Segundo Valente, o aumento do número de reclamações contra a empresa na Anatel, usado como argumento pela agência para suspender as vendas, foi provocado por outros problemas como promoções e dificuldades de atendimento. Valente procurou demonstrar que os problemas do Speedy estão mais relacionados com o aumento na utilização da internet do que no crescimento da base de cliente da empresa. Segundo ele, nos últimos três anos, o número de clientes dobrou de tamanho, enquanto o tráfego de informações cresceu dez vezes. "Nesse sentido, ainda que impeça a venda, não é garantia de que a coisa vá melhorar", disse.

 

Valente disse que, no ano passado, a empresa investiu R$ 500 milhões na ampliação da rede de banda larga e que a previsão para este ano é de investimento de R$ 700 milhões.

 

O presidente da Telefônica disse que a decisão da agência prejudica os planos de expansão da banda larga em São Paulo, que passaria dos atuais 397 municípios atendidos para 488 municípios em 30 de julho.
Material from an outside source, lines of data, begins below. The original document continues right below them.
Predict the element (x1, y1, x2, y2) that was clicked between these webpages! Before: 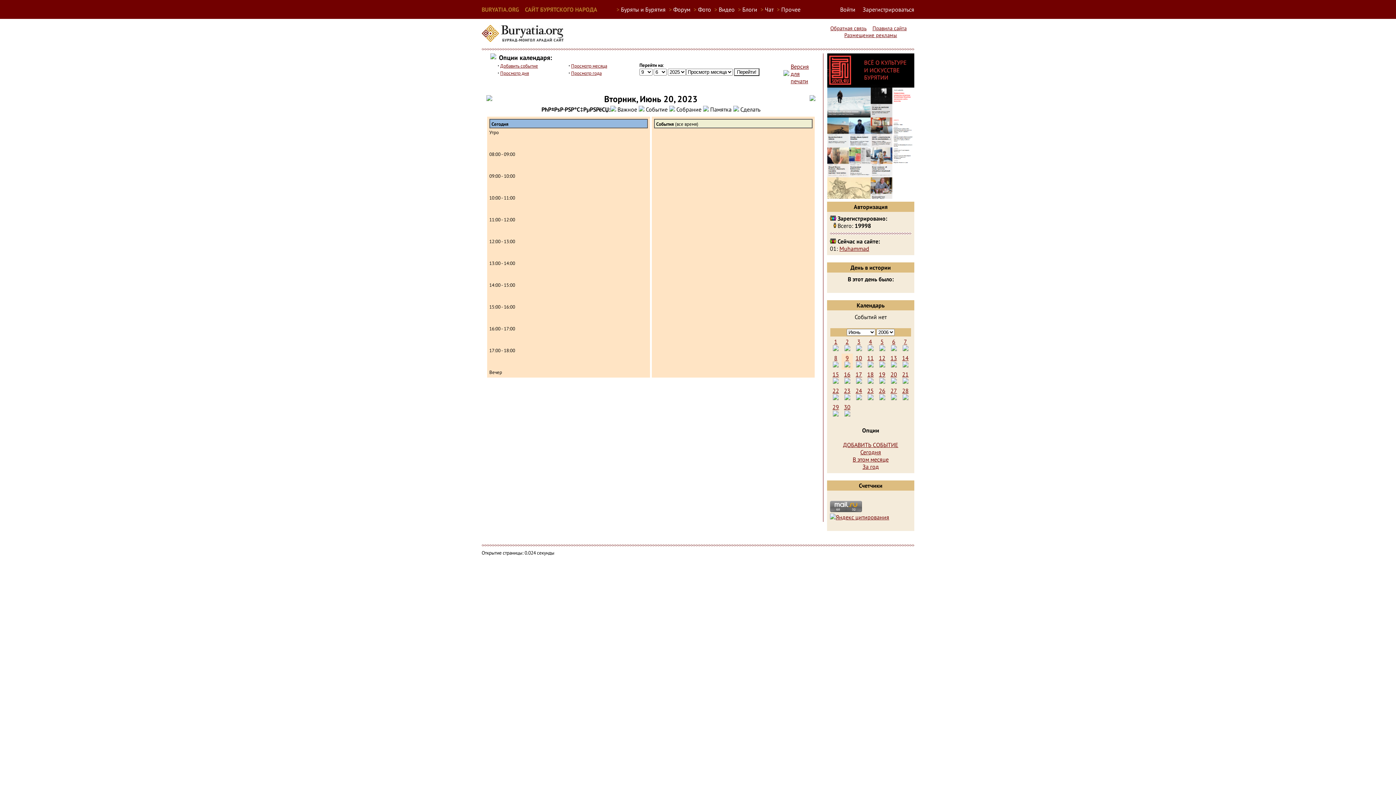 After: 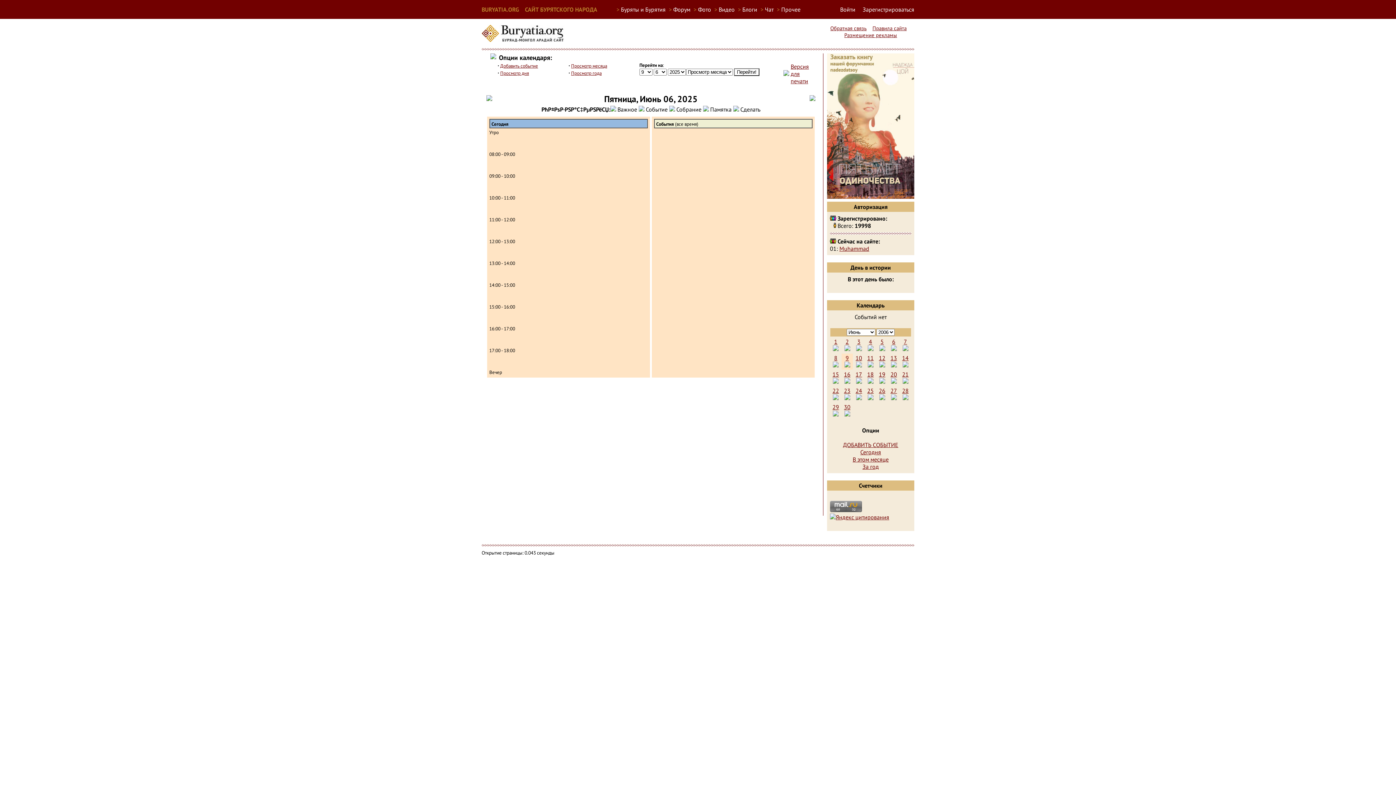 Action: bbox: (892, 338, 895, 345) label: 6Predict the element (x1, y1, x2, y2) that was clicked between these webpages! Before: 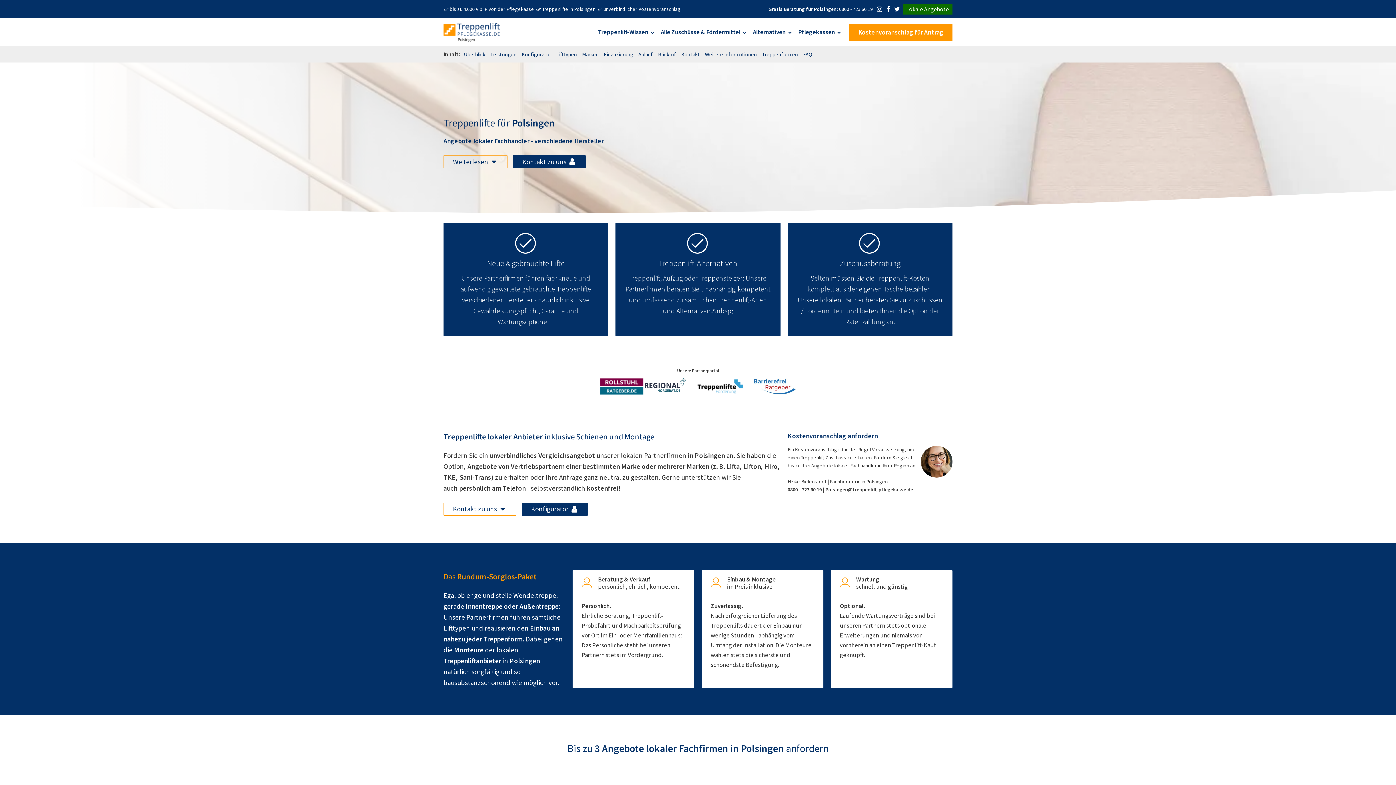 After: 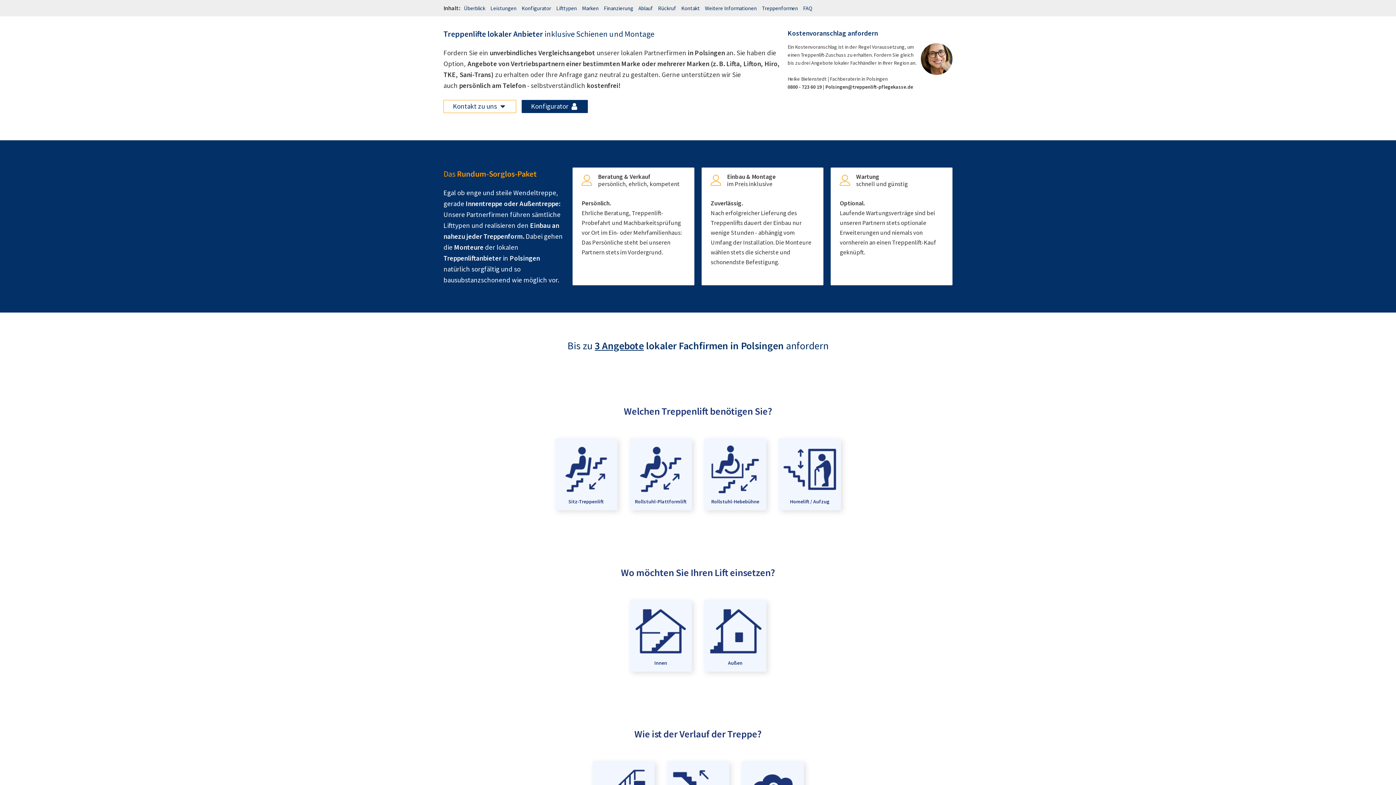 Action: bbox: (443, 155, 507, 168) label: WeiterlesenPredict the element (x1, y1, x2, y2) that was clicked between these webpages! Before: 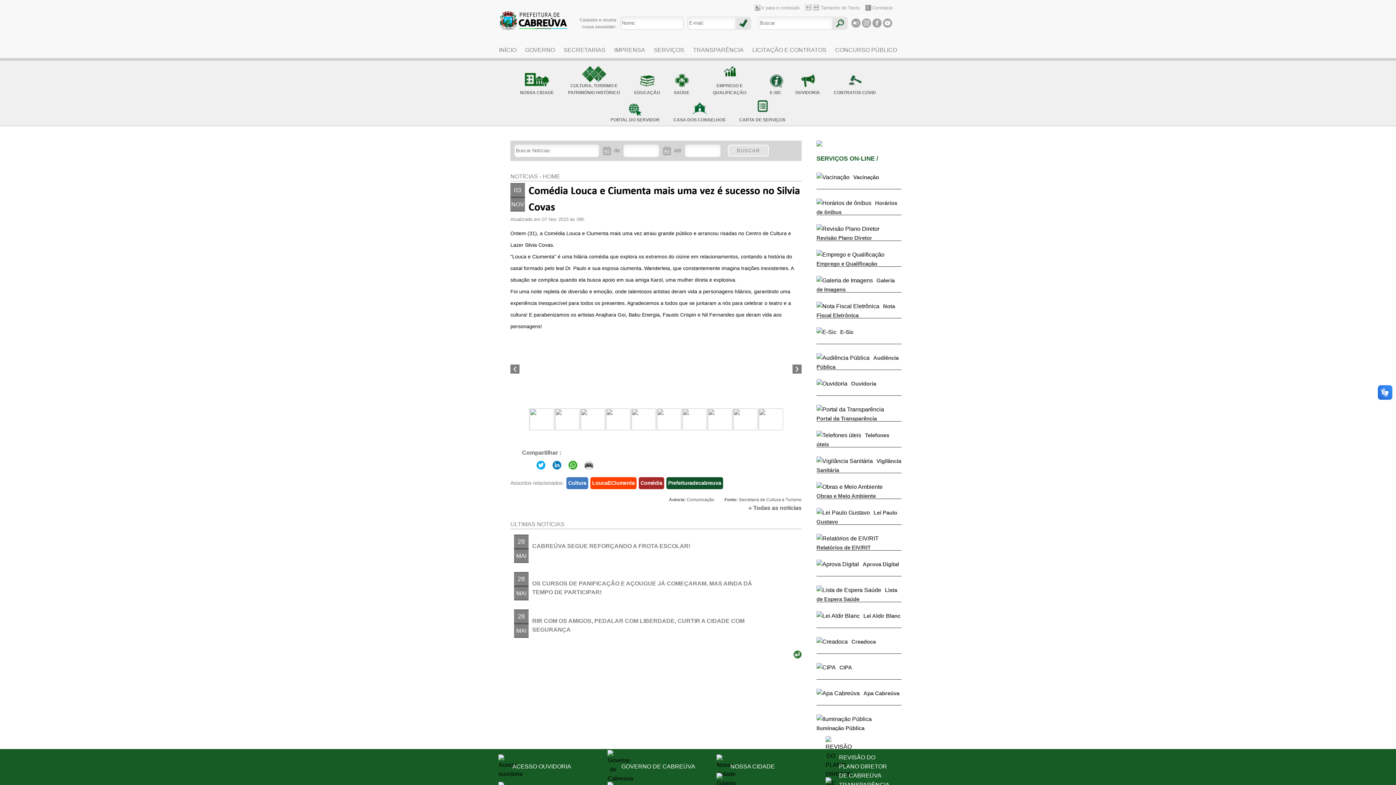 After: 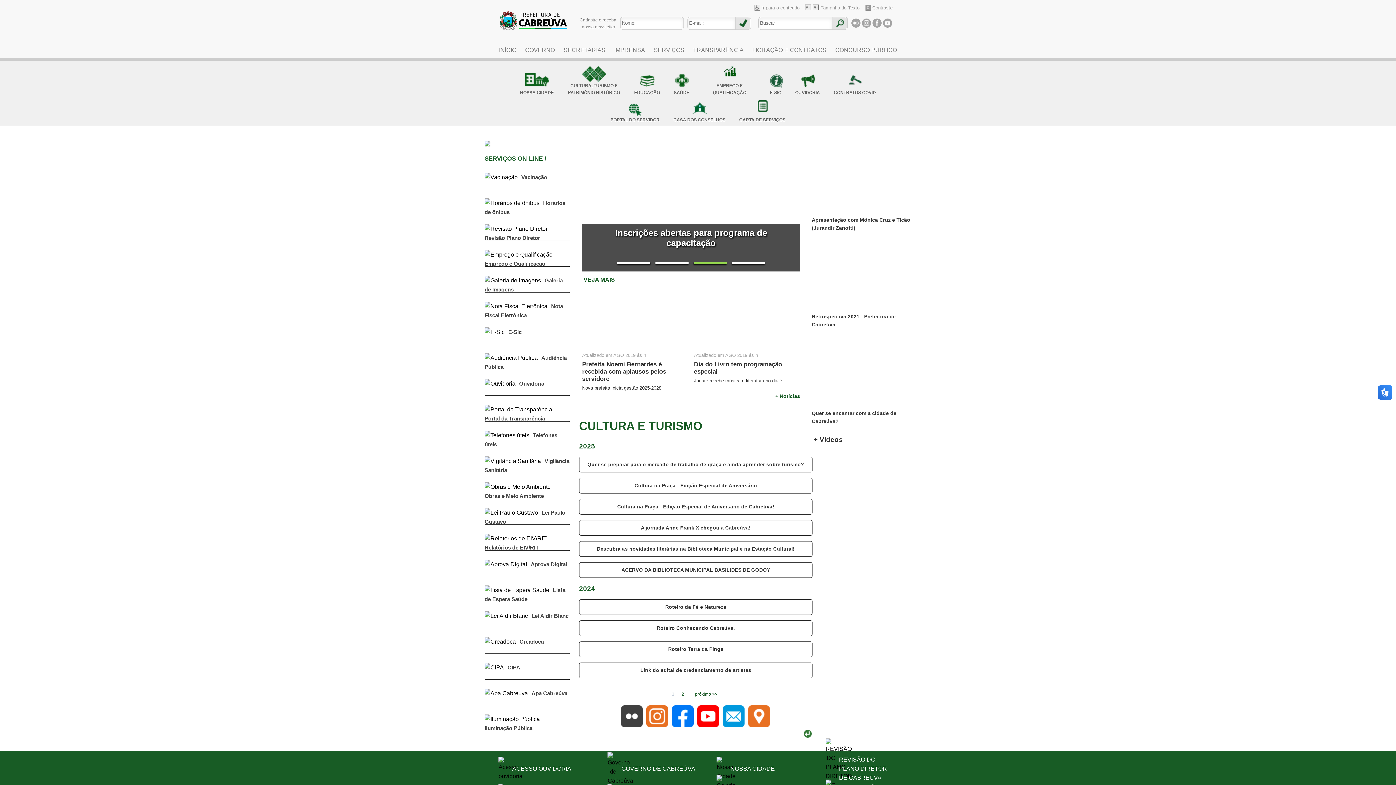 Action: bbox: (561, 66, 626, 96) label: CULTURA, TURISMO E PATRIMÔNIO HISTÓRICO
Segundo ele, desses 488 municípios, 40% não têm um segundo prestador do serviço de banda larga. Valente disse ainda que 40% dos acessos aos serviços de internet de alta velocidade estão nas classes C e D.

 

O presidente da Telefônica disse que, além da população, a medida também prejudica os profissionais vendendo os produtos e os pequenos provedores que comercializam Speedy. Segundo ele, são 130 empresas envolvidas e mais de 20 mil pessoas. Valente admitiu inclusive avaliar a possibilidade de demissão se a proibição às vendas persistir.

 

Valente disse que não conhece detalhes técnicos da determinação da Anatel e que, portanto, não pode se comprometer com o cronograma de atendimento das metas para resolver problemas. "Isso não é uma ameaça. Existe um grupo que pode ser afetado", disse. Segundo ele, a Telefônica vende, mensalmente, 100 mil pontos do Speedy e o serviço de banda larga representa pouco mais de 30% da receita do grupo.